● BRIEF
Copy everything from the line containing "Image resolution: width=812" down to the line containing "pos(627,160)", switching "dropdown" to "menu" wherever it occurs and leaving all else the same.

Entries for pointing to words and elements
"""

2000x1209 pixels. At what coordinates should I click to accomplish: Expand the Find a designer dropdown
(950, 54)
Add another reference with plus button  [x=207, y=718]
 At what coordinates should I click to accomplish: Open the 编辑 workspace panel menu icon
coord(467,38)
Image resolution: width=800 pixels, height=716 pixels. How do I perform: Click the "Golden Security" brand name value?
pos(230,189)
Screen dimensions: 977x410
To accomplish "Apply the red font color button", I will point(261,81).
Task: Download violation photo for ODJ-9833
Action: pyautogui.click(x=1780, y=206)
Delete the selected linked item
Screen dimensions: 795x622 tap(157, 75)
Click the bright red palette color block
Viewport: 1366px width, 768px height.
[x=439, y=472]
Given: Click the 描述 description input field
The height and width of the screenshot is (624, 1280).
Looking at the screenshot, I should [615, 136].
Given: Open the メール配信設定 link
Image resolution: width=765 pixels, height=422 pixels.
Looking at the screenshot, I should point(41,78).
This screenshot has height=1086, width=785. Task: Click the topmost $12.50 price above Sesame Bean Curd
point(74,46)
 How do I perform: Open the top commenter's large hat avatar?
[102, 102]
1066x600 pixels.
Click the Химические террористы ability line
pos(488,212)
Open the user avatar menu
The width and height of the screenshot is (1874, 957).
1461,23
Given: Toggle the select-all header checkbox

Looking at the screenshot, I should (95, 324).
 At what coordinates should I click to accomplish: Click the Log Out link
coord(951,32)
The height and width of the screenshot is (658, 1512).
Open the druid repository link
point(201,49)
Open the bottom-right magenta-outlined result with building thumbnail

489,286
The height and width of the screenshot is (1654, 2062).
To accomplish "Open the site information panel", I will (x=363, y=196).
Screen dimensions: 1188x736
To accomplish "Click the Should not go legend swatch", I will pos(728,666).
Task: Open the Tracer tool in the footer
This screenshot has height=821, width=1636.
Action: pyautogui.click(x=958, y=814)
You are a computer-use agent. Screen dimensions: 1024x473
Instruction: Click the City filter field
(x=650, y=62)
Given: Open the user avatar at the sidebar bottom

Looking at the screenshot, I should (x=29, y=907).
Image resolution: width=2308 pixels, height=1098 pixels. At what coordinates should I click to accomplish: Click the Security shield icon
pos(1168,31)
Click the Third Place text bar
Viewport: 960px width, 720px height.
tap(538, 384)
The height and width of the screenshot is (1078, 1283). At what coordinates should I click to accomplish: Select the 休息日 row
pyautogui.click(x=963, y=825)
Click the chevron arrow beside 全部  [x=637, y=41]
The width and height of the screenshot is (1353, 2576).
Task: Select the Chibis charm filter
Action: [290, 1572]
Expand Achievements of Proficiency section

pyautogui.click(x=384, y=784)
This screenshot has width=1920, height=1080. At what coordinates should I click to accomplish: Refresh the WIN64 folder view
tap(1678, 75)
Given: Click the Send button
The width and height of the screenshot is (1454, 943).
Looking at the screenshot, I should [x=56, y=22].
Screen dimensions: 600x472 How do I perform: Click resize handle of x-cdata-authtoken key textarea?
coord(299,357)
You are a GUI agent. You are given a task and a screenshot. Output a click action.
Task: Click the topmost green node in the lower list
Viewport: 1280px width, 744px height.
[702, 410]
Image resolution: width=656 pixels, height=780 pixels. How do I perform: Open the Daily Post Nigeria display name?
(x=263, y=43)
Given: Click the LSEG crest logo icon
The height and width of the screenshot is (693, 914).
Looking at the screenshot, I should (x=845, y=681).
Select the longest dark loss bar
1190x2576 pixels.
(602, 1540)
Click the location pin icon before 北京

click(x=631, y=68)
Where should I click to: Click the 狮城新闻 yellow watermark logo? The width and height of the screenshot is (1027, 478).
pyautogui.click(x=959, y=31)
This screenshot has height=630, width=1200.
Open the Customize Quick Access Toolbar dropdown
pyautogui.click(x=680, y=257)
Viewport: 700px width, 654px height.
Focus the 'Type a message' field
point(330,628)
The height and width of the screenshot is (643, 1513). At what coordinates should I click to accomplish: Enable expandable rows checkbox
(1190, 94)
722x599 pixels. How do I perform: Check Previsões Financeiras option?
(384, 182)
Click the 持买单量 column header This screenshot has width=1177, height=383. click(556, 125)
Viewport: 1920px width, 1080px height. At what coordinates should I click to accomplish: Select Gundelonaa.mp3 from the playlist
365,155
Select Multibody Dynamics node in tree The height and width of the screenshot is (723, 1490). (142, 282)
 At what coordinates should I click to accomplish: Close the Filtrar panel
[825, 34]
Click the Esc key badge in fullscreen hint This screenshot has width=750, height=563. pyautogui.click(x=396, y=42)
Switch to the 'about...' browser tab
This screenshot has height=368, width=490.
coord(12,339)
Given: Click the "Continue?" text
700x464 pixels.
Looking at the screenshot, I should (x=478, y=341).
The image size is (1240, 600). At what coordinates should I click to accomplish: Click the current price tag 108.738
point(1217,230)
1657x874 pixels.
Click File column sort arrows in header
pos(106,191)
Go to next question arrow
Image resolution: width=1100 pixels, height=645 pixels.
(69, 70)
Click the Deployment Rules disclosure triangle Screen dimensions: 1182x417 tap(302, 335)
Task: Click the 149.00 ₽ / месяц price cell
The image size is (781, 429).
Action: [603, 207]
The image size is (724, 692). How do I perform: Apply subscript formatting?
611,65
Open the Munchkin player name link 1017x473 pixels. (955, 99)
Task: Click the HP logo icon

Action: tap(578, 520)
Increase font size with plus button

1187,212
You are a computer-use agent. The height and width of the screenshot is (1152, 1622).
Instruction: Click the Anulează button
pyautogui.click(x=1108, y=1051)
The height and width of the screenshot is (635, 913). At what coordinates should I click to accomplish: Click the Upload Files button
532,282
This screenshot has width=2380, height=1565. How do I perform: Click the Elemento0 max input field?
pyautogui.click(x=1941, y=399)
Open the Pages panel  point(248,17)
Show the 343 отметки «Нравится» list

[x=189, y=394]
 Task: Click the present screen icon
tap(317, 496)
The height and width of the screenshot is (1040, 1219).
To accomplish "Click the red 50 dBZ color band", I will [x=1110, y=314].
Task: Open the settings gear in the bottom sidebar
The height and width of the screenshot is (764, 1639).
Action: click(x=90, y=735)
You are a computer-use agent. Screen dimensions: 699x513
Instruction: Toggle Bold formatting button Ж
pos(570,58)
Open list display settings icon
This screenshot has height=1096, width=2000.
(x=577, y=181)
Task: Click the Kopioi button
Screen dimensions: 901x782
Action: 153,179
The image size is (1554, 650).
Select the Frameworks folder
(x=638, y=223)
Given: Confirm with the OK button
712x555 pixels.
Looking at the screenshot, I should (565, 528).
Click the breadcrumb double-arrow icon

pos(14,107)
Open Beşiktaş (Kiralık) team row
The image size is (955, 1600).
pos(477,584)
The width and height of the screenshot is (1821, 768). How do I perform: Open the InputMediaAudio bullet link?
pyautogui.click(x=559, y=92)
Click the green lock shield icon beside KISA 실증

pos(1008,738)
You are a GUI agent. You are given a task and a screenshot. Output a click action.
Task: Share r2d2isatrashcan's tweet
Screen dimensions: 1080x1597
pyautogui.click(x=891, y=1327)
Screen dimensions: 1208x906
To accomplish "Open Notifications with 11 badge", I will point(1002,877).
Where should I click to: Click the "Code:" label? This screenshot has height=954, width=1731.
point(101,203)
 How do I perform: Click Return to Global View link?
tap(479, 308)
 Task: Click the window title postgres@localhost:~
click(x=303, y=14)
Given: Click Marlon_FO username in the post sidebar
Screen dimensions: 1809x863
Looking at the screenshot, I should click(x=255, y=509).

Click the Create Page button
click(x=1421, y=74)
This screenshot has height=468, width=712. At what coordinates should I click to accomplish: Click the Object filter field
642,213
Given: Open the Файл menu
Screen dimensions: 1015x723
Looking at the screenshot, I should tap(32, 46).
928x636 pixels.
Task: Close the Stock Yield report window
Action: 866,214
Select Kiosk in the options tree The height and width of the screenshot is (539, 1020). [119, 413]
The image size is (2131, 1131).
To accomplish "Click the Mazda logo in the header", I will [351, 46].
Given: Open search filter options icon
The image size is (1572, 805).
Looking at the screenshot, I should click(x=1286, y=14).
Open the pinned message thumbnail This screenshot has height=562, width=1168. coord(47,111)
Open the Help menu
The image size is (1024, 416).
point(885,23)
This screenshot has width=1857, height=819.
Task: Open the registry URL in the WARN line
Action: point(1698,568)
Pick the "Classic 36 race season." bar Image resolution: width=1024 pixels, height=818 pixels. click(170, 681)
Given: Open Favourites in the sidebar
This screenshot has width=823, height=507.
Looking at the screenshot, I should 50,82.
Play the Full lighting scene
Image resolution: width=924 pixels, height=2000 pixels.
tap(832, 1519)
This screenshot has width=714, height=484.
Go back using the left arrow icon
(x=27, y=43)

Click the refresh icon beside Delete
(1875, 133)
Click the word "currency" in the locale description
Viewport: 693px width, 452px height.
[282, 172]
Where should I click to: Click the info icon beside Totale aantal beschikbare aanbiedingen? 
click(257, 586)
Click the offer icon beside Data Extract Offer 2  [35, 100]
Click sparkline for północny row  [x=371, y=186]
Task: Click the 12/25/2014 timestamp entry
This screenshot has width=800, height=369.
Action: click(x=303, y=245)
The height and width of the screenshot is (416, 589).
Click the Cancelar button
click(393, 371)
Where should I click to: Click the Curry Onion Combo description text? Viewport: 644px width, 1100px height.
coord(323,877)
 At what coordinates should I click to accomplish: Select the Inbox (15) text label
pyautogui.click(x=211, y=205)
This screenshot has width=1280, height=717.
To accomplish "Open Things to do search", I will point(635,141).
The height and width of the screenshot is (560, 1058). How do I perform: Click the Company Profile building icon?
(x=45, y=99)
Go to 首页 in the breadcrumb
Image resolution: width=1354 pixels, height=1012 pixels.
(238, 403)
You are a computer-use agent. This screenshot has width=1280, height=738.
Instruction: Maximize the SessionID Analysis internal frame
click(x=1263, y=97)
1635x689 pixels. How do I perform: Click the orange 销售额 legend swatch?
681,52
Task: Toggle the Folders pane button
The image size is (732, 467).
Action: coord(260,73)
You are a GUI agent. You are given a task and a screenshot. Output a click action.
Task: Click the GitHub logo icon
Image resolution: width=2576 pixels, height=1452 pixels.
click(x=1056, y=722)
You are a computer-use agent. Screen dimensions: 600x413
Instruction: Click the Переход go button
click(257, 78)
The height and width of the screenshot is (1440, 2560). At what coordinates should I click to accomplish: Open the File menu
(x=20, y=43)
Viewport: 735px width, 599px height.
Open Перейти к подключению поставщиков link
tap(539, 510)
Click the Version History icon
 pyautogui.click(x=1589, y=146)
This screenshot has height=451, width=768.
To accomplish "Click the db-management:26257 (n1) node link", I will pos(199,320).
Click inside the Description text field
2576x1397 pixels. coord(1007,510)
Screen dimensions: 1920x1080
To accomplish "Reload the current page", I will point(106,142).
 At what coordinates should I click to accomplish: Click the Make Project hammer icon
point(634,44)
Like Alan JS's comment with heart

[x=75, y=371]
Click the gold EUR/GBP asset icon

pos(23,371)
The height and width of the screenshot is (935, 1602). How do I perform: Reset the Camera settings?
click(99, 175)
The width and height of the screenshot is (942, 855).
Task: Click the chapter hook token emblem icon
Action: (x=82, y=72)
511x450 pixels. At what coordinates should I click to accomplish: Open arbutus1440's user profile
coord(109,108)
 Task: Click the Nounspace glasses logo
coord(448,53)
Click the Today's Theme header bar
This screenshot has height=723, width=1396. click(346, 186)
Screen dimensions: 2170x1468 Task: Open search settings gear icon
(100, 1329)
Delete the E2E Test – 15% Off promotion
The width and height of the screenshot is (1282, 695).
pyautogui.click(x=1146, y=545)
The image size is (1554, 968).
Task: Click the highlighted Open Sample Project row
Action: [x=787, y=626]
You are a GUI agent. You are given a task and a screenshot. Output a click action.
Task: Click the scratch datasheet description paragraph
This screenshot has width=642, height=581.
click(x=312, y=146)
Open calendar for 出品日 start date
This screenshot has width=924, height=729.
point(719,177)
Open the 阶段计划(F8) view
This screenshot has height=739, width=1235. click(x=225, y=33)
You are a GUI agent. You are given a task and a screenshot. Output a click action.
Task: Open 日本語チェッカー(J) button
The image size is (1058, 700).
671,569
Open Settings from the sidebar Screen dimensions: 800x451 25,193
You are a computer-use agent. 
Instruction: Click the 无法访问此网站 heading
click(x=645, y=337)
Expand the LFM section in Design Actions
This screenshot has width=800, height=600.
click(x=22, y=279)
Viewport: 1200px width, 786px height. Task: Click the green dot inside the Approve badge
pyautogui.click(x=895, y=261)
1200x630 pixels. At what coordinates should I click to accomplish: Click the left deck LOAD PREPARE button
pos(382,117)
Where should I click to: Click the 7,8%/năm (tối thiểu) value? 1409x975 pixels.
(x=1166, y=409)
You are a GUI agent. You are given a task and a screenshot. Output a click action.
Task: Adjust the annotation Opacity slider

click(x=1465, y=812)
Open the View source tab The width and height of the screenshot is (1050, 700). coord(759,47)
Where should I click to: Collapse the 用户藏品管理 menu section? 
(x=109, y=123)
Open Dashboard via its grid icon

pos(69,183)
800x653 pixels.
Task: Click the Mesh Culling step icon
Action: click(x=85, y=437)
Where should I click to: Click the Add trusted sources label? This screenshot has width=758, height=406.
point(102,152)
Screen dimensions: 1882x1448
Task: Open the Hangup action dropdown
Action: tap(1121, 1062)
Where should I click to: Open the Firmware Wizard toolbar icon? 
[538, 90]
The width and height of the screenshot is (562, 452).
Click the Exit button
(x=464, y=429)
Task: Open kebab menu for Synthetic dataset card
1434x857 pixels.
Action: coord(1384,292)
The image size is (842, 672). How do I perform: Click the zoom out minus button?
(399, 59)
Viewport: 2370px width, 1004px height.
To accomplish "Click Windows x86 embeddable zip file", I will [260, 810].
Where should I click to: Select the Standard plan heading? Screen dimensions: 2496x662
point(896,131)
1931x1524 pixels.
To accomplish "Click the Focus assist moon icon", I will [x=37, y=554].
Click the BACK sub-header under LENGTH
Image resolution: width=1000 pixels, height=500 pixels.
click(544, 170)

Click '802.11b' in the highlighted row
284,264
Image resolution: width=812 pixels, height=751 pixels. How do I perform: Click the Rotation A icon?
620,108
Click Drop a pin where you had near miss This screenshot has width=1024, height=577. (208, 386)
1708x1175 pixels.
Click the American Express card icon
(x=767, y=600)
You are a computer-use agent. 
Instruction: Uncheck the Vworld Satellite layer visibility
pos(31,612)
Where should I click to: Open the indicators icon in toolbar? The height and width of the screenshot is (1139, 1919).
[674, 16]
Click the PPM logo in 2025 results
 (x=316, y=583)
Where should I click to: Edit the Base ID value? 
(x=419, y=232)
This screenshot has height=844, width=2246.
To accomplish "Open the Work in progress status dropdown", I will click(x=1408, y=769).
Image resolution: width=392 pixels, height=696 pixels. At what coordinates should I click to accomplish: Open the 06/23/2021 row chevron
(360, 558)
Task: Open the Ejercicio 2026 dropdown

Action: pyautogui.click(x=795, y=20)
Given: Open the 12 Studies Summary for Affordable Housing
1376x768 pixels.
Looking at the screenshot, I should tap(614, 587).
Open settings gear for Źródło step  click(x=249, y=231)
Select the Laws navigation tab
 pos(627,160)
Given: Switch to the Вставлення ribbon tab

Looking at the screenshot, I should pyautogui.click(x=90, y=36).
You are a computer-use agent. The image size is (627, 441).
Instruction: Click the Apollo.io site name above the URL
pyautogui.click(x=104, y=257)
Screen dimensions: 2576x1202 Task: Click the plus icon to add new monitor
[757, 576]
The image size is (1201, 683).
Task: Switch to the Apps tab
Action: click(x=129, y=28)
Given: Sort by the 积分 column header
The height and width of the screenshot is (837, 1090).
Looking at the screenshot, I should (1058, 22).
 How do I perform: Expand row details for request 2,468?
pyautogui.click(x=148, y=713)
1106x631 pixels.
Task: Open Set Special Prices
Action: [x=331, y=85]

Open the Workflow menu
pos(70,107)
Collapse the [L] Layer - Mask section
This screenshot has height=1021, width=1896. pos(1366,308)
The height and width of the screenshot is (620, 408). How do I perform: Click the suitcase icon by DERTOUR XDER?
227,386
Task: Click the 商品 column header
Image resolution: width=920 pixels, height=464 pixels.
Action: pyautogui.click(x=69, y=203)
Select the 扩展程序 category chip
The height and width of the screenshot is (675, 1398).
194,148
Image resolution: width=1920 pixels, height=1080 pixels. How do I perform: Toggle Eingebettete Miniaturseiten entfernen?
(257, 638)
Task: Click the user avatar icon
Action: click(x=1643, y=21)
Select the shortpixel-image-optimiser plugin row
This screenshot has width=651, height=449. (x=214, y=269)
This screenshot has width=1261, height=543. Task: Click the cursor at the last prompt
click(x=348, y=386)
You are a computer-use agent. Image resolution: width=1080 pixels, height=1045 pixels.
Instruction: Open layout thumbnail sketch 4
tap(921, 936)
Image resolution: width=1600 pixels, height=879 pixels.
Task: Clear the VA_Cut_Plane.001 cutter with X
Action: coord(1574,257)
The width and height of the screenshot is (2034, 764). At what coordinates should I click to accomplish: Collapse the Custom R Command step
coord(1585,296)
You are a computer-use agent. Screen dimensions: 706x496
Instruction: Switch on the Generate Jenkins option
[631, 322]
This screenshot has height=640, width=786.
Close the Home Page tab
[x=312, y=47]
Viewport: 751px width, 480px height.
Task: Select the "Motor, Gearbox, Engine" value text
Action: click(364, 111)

"""

● FINAL RESULT
Image resolution: width=812 pixels, height=751 pixels. How do I perform: Click the Rotation A icon?
620,108
Click Drop a pin where you had near miss This screenshot has width=1024, height=577. (208, 386)
1708x1175 pixels.
Click the American Express card icon
(x=767, y=600)
You are a computer-use agent. 
Instruction: Uncheck the Vworld Satellite layer visibility
pos(31,612)
Where should I click to: Open the indicators icon in toolbar? The height and width of the screenshot is (1139, 1919).
[674, 16]
Click the PPM logo in 2025 results
 (x=316, y=583)
Where should I click to: Edit the Base ID value? 
(x=419, y=232)
This screenshot has height=844, width=2246.
To accomplish "Open the Work in progress status menu", I will click(x=1408, y=769).
Image resolution: width=392 pixels, height=696 pixels. At what coordinates should I click to accomplish: Open the 06/23/2021 row chevron
(360, 558)
Task: Open the Ejercicio 2026 menu

Action: pyautogui.click(x=795, y=20)
Given: Open the 12 Studies Summary for Affordable Housing
1376x768 pixels.
Looking at the screenshot, I should tap(614, 587).
Open settings gear for Źródło step  click(x=249, y=231)
Select the Laws navigation tab
 pos(627,160)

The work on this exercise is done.